C4 - For a three-byte instruction (which vfmadd is) this is C4, if a two-byte
instruction this would be C5.

E2 - This one is more involved but basically for this instruction the first
three bits are 1 for setting some modes on it (R, X, and B). Then, because
this is an 0f38H instruction, the next 5 bits are 00010. Altogether you get
11100010 (E2)

E9 - this is also involved, but the first bit is a W mode. This is 1 for the
instruction he used but it's pretty much ignorable. for bits 2-5 it has to do
with the first source register the instruction uses. This is 1101 because it
uses XMM2/YMM2 (it's by lookup in a table) first. bit 6 is set to 0 if it is a
128 bit vector (it is). bit 7-8 are set to 01 based on a lookup table for the
"pp" value which is 66 in the instruction identifier. Altogether that's
11101001 (E9).

A8 - this one is easy, it's the opcode.

C3 - this is the ModR/M byte which is actually used in this case for reporting
the register/memory operands. first 2 bits are 11 to indicate the first
operand is the register itself (not displaced, or truncated). The next 6 bytes
are the register codes. 000 is actually not used since the destination is
overriden for float maths), and the 011 is EBX as the base cpu register to
source the data.

Altogether it works out to be C4E2E9A8C3. Not intuitive at all really.

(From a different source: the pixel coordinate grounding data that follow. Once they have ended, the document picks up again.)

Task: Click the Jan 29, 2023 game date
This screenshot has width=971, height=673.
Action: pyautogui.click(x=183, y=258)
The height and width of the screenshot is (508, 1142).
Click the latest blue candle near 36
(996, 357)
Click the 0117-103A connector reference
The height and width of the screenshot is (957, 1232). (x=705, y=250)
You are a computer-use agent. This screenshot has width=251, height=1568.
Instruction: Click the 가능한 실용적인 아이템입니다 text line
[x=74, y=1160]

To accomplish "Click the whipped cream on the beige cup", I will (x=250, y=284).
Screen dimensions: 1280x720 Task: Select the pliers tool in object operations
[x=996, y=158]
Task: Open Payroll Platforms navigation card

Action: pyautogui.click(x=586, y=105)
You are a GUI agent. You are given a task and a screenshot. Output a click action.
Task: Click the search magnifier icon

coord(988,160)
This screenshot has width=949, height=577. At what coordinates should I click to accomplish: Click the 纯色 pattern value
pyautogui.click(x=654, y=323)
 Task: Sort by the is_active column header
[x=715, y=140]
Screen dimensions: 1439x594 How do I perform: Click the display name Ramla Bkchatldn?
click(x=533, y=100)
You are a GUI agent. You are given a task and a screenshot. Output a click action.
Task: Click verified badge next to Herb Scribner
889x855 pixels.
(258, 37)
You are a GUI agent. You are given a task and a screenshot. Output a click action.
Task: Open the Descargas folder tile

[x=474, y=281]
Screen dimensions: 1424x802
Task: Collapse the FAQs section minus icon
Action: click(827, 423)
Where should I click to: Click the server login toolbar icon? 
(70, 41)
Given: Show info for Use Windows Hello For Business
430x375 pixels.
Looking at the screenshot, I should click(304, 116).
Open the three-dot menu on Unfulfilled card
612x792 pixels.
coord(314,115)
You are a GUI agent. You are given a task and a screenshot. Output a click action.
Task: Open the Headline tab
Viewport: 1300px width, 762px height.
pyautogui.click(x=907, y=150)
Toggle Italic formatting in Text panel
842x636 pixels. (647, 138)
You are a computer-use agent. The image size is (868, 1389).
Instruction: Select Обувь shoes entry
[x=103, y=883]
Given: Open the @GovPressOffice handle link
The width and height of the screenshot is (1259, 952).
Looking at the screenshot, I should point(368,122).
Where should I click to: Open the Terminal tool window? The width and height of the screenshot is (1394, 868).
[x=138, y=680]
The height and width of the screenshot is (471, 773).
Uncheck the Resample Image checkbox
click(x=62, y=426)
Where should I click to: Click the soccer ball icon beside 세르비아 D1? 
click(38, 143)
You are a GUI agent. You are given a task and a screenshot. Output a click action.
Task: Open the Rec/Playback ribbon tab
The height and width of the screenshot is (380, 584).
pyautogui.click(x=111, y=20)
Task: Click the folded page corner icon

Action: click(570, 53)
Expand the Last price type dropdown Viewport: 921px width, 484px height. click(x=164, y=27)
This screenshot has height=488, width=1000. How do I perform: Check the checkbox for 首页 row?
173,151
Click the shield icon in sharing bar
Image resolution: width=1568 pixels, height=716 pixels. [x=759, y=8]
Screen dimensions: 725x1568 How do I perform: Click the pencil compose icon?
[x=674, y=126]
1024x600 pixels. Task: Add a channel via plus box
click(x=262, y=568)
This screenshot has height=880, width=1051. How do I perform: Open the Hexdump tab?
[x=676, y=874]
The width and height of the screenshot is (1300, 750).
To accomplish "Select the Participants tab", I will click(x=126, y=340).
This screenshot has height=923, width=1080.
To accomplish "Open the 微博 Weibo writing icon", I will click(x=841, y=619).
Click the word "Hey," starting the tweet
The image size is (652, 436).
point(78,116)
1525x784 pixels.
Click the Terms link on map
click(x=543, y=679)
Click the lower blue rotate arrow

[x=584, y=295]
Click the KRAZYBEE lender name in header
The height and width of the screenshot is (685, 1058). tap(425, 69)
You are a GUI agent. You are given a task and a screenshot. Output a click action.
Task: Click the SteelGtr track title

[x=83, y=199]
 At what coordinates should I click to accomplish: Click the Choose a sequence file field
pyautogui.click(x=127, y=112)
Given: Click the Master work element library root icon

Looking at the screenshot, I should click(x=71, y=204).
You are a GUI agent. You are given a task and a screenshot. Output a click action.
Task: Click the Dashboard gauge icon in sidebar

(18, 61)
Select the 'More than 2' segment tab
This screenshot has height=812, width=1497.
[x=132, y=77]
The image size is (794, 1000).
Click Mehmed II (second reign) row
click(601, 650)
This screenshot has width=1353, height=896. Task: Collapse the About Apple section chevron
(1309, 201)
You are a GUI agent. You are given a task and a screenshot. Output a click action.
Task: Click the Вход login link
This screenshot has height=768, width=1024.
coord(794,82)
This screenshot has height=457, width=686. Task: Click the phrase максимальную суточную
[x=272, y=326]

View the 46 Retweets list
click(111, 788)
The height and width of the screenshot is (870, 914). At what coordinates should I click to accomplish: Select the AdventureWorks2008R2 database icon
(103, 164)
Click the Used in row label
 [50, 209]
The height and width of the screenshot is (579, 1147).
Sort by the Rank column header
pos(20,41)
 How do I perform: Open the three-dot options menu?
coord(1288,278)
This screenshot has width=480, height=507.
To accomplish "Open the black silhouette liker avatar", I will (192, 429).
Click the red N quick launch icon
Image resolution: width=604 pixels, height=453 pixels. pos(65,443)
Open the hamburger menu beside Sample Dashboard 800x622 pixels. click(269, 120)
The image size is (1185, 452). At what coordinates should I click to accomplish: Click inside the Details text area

Edit: Please someone correct me if I missed something. I hate this kind of
stuff and I'm sure I made a mistake.

------
flavio81
> "The reason for optimizing the math.Atan2 function is because my current
> work involves performing some math calculations. And the math.Atan2 call was
> in the hot path. "

He should take a look at:

a) the range of x which will be used for atan2(x)

b) the level of precision he really needs

There is a chance he could get away with precomputing an atan2(x) table in
memory and then just reading the values off the table.

Quick as lightning, and an old trick, probably invented in the 1950s!!

EDIT: I see i am potentially _wrong_ , due to slower DRAM access compared to
some built-in FP instructions...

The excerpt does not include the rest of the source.